(Beginning of Source data)
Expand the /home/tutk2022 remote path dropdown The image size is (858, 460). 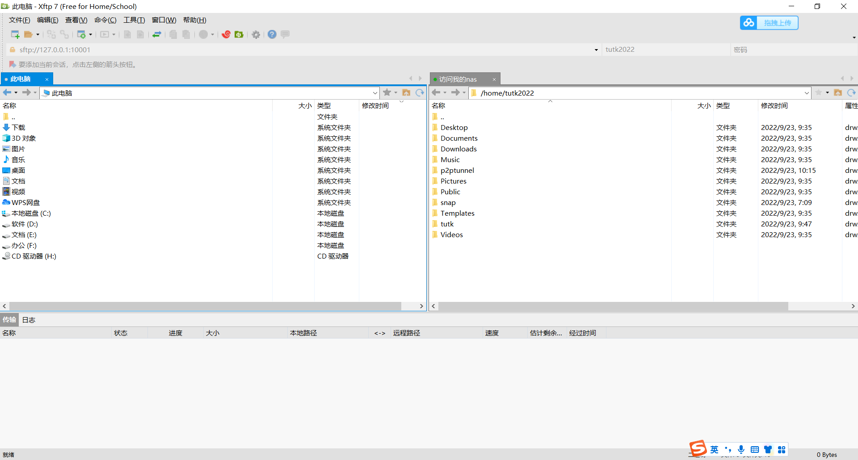click(807, 93)
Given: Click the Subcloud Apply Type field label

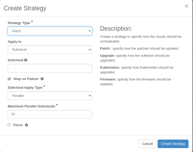Looking at the screenshot, I should [25, 88].
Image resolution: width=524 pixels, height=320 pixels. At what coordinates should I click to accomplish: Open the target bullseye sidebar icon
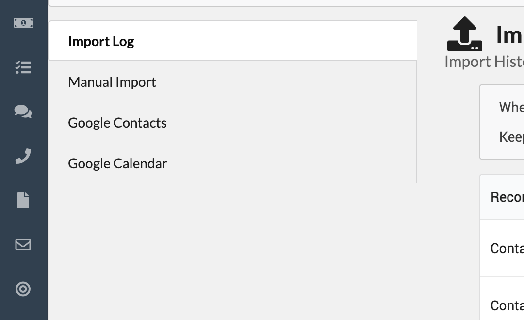[23, 289]
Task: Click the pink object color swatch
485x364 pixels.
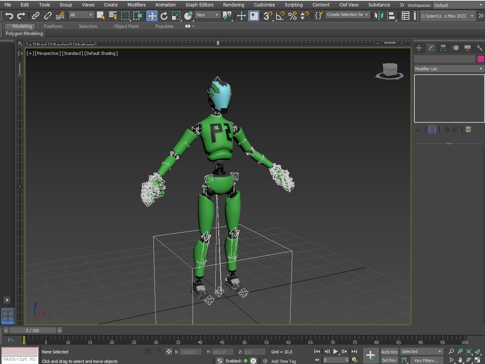Action: pyautogui.click(x=480, y=59)
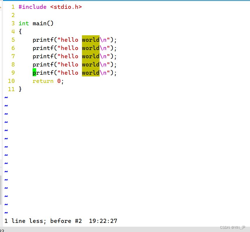
Task: Click line number 10 in the gutter
Action: coord(11,81)
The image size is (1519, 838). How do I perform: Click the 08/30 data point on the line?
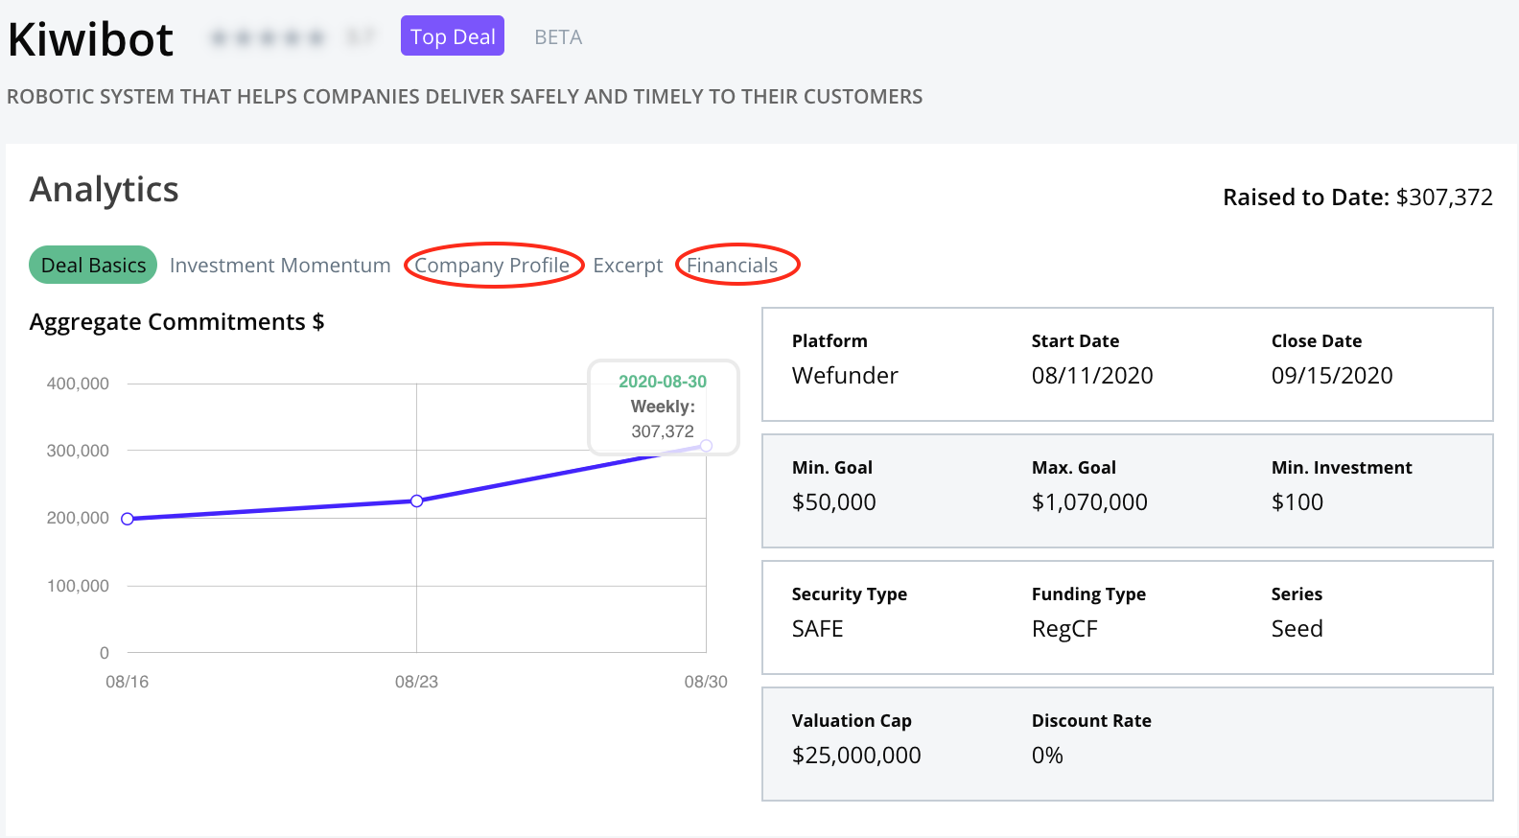point(707,446)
(End of Source data)
» Task
Nothing but the lines from the one containing "485x364 pixels." through the last line of the material may appear in the answer, transcribed exactly and with no pictures.

» Final answer
485x364 pixels.
Action: pyautogui.click(x=480, y=59)
Task: Click line number 10 in the gutter
Action: coord(11,81)
The image size is (1519, 838). How do I perform: Click the 08/30 data point on the line?
point(707,446)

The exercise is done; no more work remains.